Après trois nuits d’émeutes, le gouvernement est dos au mur. S’il met en avant sa volonté de rétablir l’ordre par tous les moyens, il sait aussi qu’une réponse uniquement sécuritaire ne suffira pas à ramener une paix durable. Plusieurs voix, y compris au sein de la majorité, plaident pour des mesures fortes en matière de lutte contre les discriminations et d’intégration des populations issues de l’immigration. Le premier ministre Antonio Costa, lui-même d’origine indienne, est attendu au tournant sur ce dossier explosif.

Nous ne laisserons pas une minorité mettre en péril la cohésion de notre société. Mais nous devons aussi entendre la colère et le désespoir qui s’expriment. C’est tout un modèle d’intégration qu’il nous faut repenser.

Un député de la majorité parlementaire

Vers une révision en profondeur des méthodes policières ?

Au-delà de l’émotion suscitée par la mort d’Odair Moniz, les violences qui secouent les banlieues de Lisbonne pourraient accélérer une remise à plat des pratiques policières dans les quartiers sensibles. Plusieurs pistes sont évoquées comme le renforcement de la formation aux techniques de désescalade, une meilleure représentativité des minorités dans les rangs des forces de l’ordre ou encore un contrôle accru des intervention par le biais des caméras-piétons. Des réformes de fond qui nécessiteront du temps et une réelle volonté politique pour voir le jour.

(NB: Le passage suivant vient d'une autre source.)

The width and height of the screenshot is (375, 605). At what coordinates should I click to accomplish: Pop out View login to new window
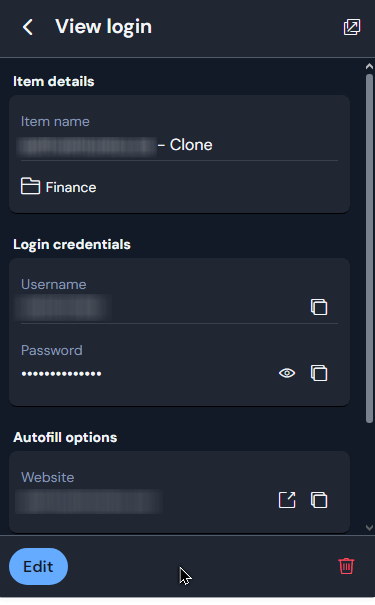[352, 27]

Les prochains jours s’annoncent décisifs pour le pouvoir portugais, confronté à un double défi sécuritaire et social. Si l’heure est à l’apaisement et au dialogue, la tentation d’un tour de vis répressif n’est pas à exclure si les troubles venaient à s’envenimer. Un scénario que redoutent les associations de terrain, bien décidées à faire entendre la voix des quartiers populaires dans ce moment charnière.